Friday, February 24, 2023

Alex Murdaugh Trial


I had read earlier this week, hell, maybe even last week, that the prosecution had a case based purely on circumstantial evidence and that it didn't seem to be an airtight circumstantial case. That was the reporter's take. 

Purely circumstantial cases can be quite compelling--and also beguiling. Virtually the only time a criminal prosecution is overturned on appeal for a lack of evidence is when it is a circumstantial case, in whole or significant part, that is, where there is no direct evidence. Compelling and beguiling because it is in circumstantial cases that the prosecutor can convince herself that he has more than she has.

On the flip side, for the defense, you don't put your client on the witness stand is wholly/largely circumstantial cases. You are then creating direct evidence for the prosecutor. A wise criminal defense attorney once told me that there are more people on death row for having lied to the jury than who actually committed murder.

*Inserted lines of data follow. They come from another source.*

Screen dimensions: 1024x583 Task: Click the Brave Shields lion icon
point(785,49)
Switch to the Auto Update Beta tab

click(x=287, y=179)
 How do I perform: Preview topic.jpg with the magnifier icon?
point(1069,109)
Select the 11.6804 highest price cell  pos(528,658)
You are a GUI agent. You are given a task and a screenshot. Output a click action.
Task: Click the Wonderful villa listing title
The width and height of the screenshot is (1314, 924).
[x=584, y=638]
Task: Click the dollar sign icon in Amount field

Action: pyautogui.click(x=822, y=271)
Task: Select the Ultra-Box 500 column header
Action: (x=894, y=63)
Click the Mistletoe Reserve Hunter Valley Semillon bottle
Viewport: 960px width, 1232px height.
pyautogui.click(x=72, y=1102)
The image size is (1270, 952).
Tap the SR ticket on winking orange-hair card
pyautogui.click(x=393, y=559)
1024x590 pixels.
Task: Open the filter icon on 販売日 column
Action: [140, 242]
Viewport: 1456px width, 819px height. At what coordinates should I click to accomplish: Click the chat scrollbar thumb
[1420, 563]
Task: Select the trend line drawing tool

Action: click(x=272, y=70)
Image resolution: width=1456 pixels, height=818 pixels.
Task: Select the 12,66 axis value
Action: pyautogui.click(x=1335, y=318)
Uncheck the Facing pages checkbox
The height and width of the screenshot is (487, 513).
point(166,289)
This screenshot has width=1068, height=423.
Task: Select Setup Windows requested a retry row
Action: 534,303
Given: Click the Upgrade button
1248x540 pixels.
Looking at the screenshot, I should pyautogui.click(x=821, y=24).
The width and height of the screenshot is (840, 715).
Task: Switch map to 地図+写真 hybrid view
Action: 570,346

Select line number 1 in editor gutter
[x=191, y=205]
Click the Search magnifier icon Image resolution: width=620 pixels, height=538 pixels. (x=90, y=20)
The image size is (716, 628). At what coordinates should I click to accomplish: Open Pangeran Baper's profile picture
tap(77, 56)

So off the earlier report I had read and now with Murdaugh on the stand for a second day of cross, I am tending heavily toward thinking it a grave mistake for the defense, probably at the insistence of Murdaugh, a former criminal trial lawyer himself, to have the defendant testify in his own defense.


Creighton Waters, the prosecutor, is starting to put together all the things he has been asking Alex Murdaugh about, suggesting that his account of the night of the murders strains credulity. Waters asks Murdaugh if he is trying to claim that a “random vigilante” angry over a fatal boat crash involving Murdaugh's son had carried out the murders. Murdaugh said he is being is misrepresented.